Yesterday I was saying goodbye for the day to one of my co-workers when I finally caught on to the sound of the third siren having gone down Main Street and stopping right behind the building. My co-worker and I went into the conference room and looked out the window to see four fire trucks, two ambulances, two police cars, and the fire chief’s vehicle parked strategically around three of our buildings with their lights flashing. About three minutes later the vehicles around one of the buildings turned off their lights and drove away. Then the vehicles around the back of one of the other buildings went away. Then the rest cleared out too. Non-event.
I couldn’t figure out if this was just a drill or if it was a false report (intentional or not, just didn’t pan out to be a real event) of something big. Either is such a likely scenario where I work. I finished saying goodbye to my co-worker and left the building. I was walking across the green from my Wednesday office to the parking lot when I turned around and saw more emergency response vehicles surrounding a different building with lights flashing.
It’s unsettling to me that my employer’s footprint is so big that I have no way of knowing if I was potentially in danger or if it was just a drill. I didn’t feel in danger, but I didn’t feel like things were “right” and I’m not quite sure what could have changed in that scenario for me to feel good about it. I’m also wondering who the hell is communicating to us during emergencies because our police chief is on leave while he helps to develop a very worthwhile national program. Perhaps the ability to respond to events while he is away is exactly what was being tested…? Dunno.
I think I’ll write to our president today to ask him what that was about, and ask who is making decisions about using our emergency response system in the chief’s absence.
Scary.
At first I thought you meant Bush when you said our president.
Probably just teleporting super-androids from Mars again. Just ignore them and they’ll go away.
Damn, that is kind of creepy.
Of course, YOU WON’T HAVE TO WORRY ABOUT IT FOR LONG!! w00t!!!
Empanada, man, I could really go for some Mexican food right now. Heh, I wouldn’t write to Bush about anything at all, but I totally write to my employer’s president whenever I feel like it. He always answers.
Creature, I did and they did. You’re a genius!
Britt, that’s right, because now when there are lights and sirens surrounding me it’ll just be Dawg driving like a madman to bring me my lunch I forgot on the kitchen counter. (*giggle*)
Oh. You didn’t mean Bush? I thought that’s what you meant too, lol.
My husband works at a place like that. They’ve moved to a different location, but during 9/11, his building was right next to one of the most “secret” buildings in the country (they even showed a glimpse of it on some news show which makes me wonder how secret it is).
All of the windows are false…it’s just solid all around.

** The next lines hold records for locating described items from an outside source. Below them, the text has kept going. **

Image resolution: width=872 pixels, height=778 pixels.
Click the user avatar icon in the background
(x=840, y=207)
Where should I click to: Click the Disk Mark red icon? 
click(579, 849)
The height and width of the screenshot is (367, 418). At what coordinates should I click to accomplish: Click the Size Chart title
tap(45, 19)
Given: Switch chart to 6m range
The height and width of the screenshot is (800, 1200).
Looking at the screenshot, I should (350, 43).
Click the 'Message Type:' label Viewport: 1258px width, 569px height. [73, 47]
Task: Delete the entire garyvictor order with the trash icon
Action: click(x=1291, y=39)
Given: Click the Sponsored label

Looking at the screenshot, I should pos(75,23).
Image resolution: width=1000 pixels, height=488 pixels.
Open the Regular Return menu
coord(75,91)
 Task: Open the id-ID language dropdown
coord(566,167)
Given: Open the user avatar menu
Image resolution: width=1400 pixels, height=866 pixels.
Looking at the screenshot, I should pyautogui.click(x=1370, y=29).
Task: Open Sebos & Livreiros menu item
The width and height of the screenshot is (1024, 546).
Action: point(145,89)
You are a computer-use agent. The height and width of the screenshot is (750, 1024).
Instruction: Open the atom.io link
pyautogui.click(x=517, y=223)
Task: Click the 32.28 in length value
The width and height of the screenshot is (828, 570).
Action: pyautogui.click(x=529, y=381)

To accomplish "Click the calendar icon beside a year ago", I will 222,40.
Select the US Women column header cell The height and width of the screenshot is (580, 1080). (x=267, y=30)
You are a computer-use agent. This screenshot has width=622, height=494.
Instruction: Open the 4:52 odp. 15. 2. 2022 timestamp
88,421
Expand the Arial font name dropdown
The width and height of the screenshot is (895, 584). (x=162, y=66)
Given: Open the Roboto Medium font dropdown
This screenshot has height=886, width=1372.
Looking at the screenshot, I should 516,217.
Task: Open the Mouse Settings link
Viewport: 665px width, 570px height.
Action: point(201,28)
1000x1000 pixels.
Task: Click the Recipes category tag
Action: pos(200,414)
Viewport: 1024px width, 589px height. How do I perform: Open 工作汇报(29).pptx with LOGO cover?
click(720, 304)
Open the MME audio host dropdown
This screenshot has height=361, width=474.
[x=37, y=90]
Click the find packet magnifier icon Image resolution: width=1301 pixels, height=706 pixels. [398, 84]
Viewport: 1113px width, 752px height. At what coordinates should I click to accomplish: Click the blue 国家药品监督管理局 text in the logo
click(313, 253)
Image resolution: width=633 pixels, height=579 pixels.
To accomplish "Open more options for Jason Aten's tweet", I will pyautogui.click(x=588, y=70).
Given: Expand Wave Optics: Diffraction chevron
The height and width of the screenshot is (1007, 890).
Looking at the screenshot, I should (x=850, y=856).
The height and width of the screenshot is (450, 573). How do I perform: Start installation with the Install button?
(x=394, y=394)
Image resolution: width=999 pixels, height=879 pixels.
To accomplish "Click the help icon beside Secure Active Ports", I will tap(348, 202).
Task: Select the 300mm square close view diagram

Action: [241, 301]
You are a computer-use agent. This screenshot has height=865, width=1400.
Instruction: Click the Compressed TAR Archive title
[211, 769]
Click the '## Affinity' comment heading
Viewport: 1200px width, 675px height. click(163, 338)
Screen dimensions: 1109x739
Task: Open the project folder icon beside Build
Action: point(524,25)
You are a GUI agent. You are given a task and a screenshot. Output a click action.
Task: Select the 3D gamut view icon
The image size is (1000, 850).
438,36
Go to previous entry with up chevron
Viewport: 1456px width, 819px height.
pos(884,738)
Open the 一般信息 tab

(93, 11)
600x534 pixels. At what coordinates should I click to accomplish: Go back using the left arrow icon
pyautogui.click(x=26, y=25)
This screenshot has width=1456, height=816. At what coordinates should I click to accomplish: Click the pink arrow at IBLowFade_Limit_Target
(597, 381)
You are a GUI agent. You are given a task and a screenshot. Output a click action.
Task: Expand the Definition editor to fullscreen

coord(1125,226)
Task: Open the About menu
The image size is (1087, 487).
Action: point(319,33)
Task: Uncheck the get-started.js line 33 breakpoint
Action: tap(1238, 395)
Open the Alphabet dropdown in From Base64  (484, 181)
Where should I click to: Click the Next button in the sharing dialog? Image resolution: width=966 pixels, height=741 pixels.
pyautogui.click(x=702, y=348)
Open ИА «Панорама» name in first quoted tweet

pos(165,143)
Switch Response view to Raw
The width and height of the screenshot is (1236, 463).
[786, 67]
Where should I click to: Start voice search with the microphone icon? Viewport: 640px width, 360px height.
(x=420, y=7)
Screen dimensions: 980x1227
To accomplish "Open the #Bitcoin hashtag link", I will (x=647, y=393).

And he has a top secret clearance so he gets to go there and all of the other fun top secret places (like the tunnels under Treasury in DC when he worked there, and the Pentagon all the time now, etc.).
But it’s not so fun when there’s stuff like that going on (I was sobbing hysterically for him to come home on 9/11….and when the whole anthrax scare was going on, he was at the Pentagon when they thought there was some there).
I’m glad you’re safe and I hope you get to the bottom of it. You’ll give us a full report when you get it right? :grins:
Of course I’m a genious. Just ask my assistant Pinky !
On second thought, please don’t.
Someone didn’t get their red stapler back. They wouldn’t listen to him, but he told them he would burn the building down.
So Poppy, I’m curious about you leaving the job. What personal belongings, if any, did you leave behind? What did you take that wasn’t yours, or what do you wish you could have stolen on your way out?
And did you wipe your hard drive?
I thought they did it to celebrate the Poppy! It was kinda like a parade.
Oooh. That can be scary, huh?!
Only about 2 hours and 6 minutes ’til your birthday!!!!!!!
Oh and I love picturing Dawg racing to work to give you with a sandwich with the sirens on. Haha
I’ll make you a bet that in both cases… there were donuts on sale.
Either that or there’s a bunch of newjacks working who don’t realize that those sirens will make them deaf over time.
:grins:
BB, I decided not to write to him. That’s my present to the president — that I not bother him anymore with random shit for the rest of the time I’m at work.
Creature, diabolical.
Pat, haven’t left quite yet, but I did steal a tape dispenser. :shh: And you can bet your sweet ass I’m DoD 7-passing this drive when I’m done with it. If I weren’t lazy I’d 35-pass it.
Maman, and to think I almost missed the whole thing!!!!!
Sybil, I’m totally looking forward to that…
Dawg, they all looked like aliens. I’m guessing they got a directive from the mother ship but she cancelled the directive half-way through.